Une coalition de pays mobilisée

Un groupe de 95 pays, surnommé la « coalition des hautes ambitions », a joué un rôle actif pour promouvoir des objectifs ambitieux en matière de pollution. Cette coalition, qui inclut l’Union européenne, le Mexique, et le Rwanda, estime qu’une réduction de la production est essentielle pour s’attaquer aux racines du problème. Ces nations mettent en avant les conséquences à long terme pour la biodiversité et les populations humaines si des actions décisives ne sont pas rapidement prises.

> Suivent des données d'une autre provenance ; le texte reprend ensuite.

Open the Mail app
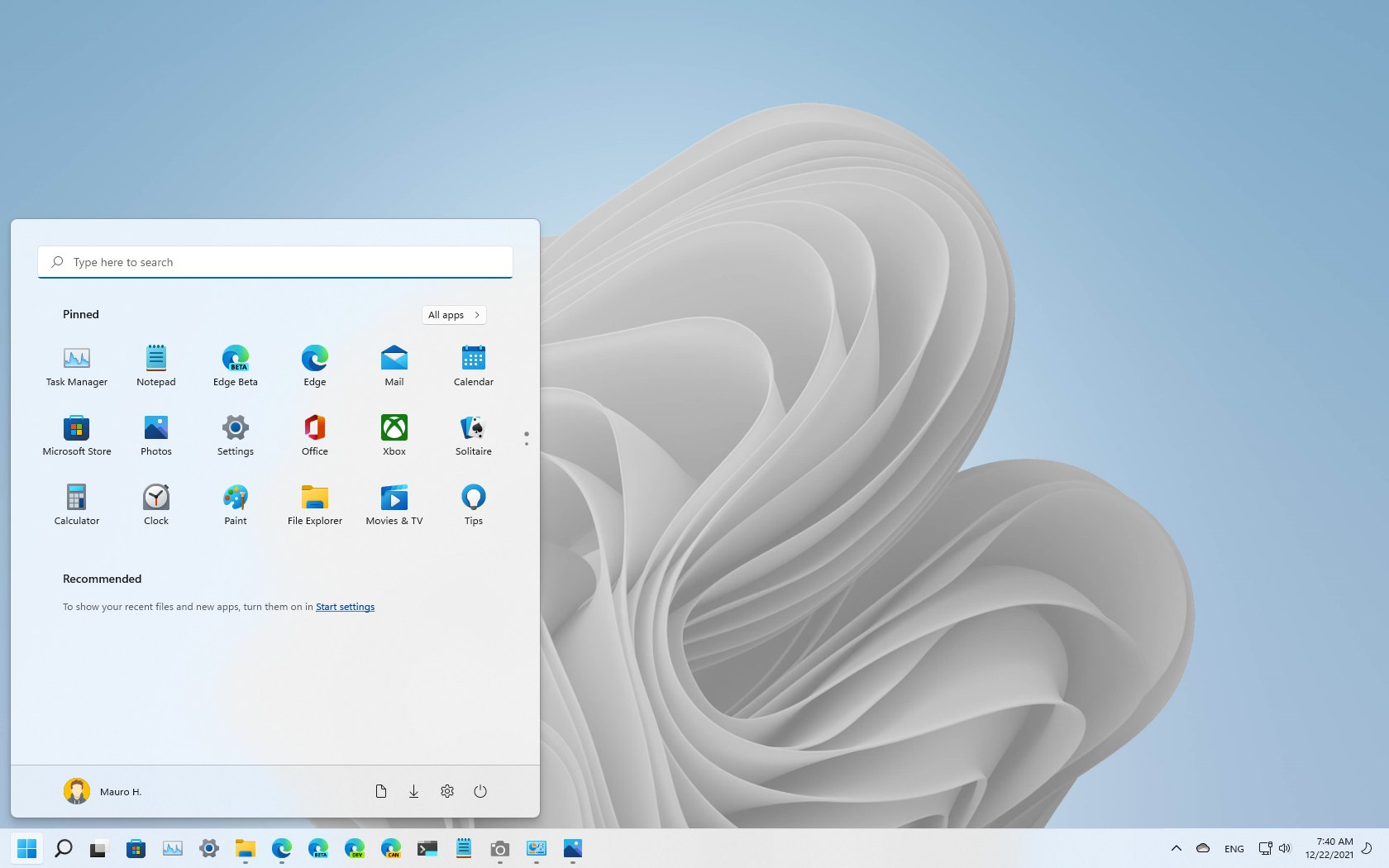The height and width of the screenshot is (868, 1389). click(x=394, y=365)
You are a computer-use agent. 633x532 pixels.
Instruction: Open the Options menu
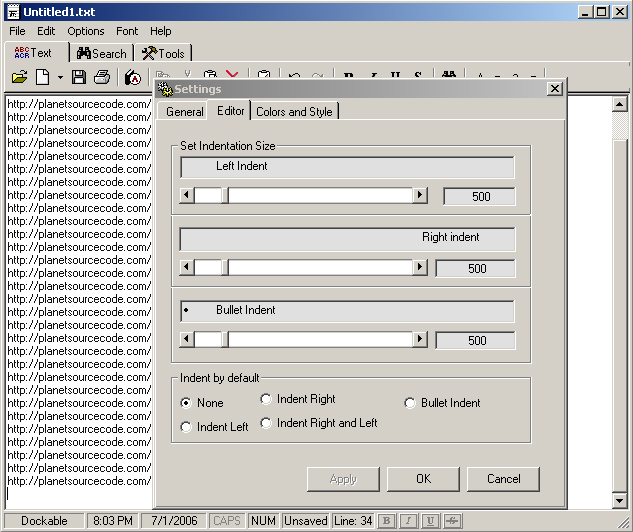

Malgré leur opposition, les pays producteurs de pétrole ont souligné leur engagement à améliorer les systèmes de recyclage, tout en affirmant qu’une réduction de la production risquerait de fragiliser leur économie.

Perspectives pour la suite

Les négociations reprendront au printemps 2025, offrant une nouvelle opportunité de parvenir à un consensus. Deux acteurs majeurs, la Chine et les États-Unis, pourraient jouer un rôle décisif. La Chine, premier producteur mondial de plastique, n’a pas encore pris de position claire, tandis que les États-Unis ont jusqu’à présent exprimé des ambitions élevées, bien que leur politique puisse évoluer avec l’arrivée d’une nouvelle administration.

Les discussions futures devront surmonter les désaccords actuels pour éviter un statu quo prolongé. Comme l’a souligné Maria João Teixeira, représentante portugaise,

« Le processus multilatéral est lent, mais il reste possible d’atteindre une majorité critique pour avancer ».

La pollution plastique constitue une menace croissante pour l’environnement et la santé humaine. Si aucune solution globale n’est adoptée rapidement, les conséquences pourraient être dramatiques. Les pays participants devront faire preuve de flexibilité et de volonté politique pour surmonter les obstacles actuels. Les prochaines étapes des négociations seront déterminantes pour savoir si la communauté internationale est capable de s’unir face à un problème aussi complexe et urgent.